▸ What is being asked: The full listing is needed, transcribed word for word.

──────── Data listing ────────

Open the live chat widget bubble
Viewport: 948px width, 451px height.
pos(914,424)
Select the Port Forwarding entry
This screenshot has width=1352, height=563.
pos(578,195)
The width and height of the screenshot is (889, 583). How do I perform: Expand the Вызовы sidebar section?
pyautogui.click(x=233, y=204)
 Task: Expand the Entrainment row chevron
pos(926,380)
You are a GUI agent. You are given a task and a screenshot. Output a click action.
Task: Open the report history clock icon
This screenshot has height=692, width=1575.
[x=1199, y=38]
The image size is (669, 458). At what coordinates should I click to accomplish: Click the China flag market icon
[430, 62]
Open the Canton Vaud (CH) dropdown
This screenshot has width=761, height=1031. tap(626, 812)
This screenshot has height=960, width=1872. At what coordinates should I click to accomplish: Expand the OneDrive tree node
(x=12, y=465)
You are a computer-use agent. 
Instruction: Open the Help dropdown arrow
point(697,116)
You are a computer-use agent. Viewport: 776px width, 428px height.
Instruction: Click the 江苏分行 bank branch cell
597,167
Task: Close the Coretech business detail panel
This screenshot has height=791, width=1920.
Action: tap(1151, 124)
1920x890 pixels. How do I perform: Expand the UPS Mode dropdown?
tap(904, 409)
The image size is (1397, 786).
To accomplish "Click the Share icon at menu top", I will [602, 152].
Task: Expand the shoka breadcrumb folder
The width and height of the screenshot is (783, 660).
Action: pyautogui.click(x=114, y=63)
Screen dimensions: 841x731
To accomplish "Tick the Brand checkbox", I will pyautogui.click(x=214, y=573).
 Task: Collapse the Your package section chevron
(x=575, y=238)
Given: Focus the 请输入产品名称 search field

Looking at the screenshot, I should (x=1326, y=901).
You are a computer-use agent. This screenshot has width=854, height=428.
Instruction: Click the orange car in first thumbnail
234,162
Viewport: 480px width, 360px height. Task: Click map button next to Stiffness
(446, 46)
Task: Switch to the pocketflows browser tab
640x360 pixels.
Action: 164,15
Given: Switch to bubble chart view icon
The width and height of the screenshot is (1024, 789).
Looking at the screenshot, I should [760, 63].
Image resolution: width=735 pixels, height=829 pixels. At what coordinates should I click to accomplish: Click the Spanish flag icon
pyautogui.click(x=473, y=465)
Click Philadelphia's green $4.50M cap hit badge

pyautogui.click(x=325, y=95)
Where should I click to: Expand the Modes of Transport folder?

────────

▸ Answer to this problem:
Open the live chat widget bubble
Viewport: 948px width, 451px height.
pos(914,424)
Select the Port Forwarding entry
This screenshot has width=1352, height=563.
pos(578,195)
The width and height of the screenshot is (889, 583). How do I perform: Expand the Вызовы sidebar section?
pyautogui.click(x=233, y=204)
 Task: Expand the Entrainment row chevron
pos(926,380)
You are a GUI agent. You are given a task and a screenshot. Output a click action.
Task: Open the report history clock icon
This screenshot has height=692, width=1575.
[x=1199, y=38]
The image size is (669, 458). At what coordinates should I click to accomplish: Click the China flag market icon
[430, 62]
Open the Canton Vaud (CH) dropdown
This screenshot has width=761, height=1031. tap(626, 812)
This screenshot has height=960, width=1872. At what coordinates should I click to accomplish: Expand the OneDrive tree node
(x=12, y=465)
You are a computer-use agent. 
Instruction: Open the Help dropdown arrow
point(697,116)
You are a computer-use agent. Viewport: 776px width, 428px height.
Instruction: Click the 江苏分行 bank branch cell
597,167
Task: Close the Coretech business detail panel
This screenshot has height=791, width=1920.
Action: tap(1151, 124)
1920x890 pixels. How do I perform: Expand the UPS Mode dropdown?
tap(904, 409)
The image size is (1397, 786).
To accomplish "Click the Share icon at menu top", I will [602, 152].
Task: Expand the shoka breadcrumb folder
The width and height of the screenshot is (783, 660).
Action: pyautogui.click(x=114, y=63)
Screen dimensions: 841x731
To accomplish "Tick the Brand checkbox", I will pyautogui.click(x=214, y=573).
 Task: Collapse the Your package section chevron
(x=575, y=238)
Given: Focus the 请输入产品名称 search field

Looking at the screenshot, I should (x=1326, y=901).
You are a computer-use agent. This screenshot has width=854, height=428.
Instruction: Click the orange car in first thumbnail
234,162
Viewport: 480px width, 360px height. Task: Click map button next to Stiffness
(446, 46)
Task: Switch to the pocketflows browser tab
640x360 pixels.
Action: 164,15
Given: Switch to bubble chart view icon
The width and height of the screenshot is (1024, 789).
Looking at the screenshot, I should [760, 63].
Image resolution: width=735 pixels, height=829 pixels. At what coordinates should I click to accomplish: Click the Spanish flag icon
pyautogui.click(x=473, y=465)
Click Philadelphia's green $4.50M cap hit badge

pyautogui.click(x=325, y=95)
Where should I click to: Expand the Modes of Transport folder?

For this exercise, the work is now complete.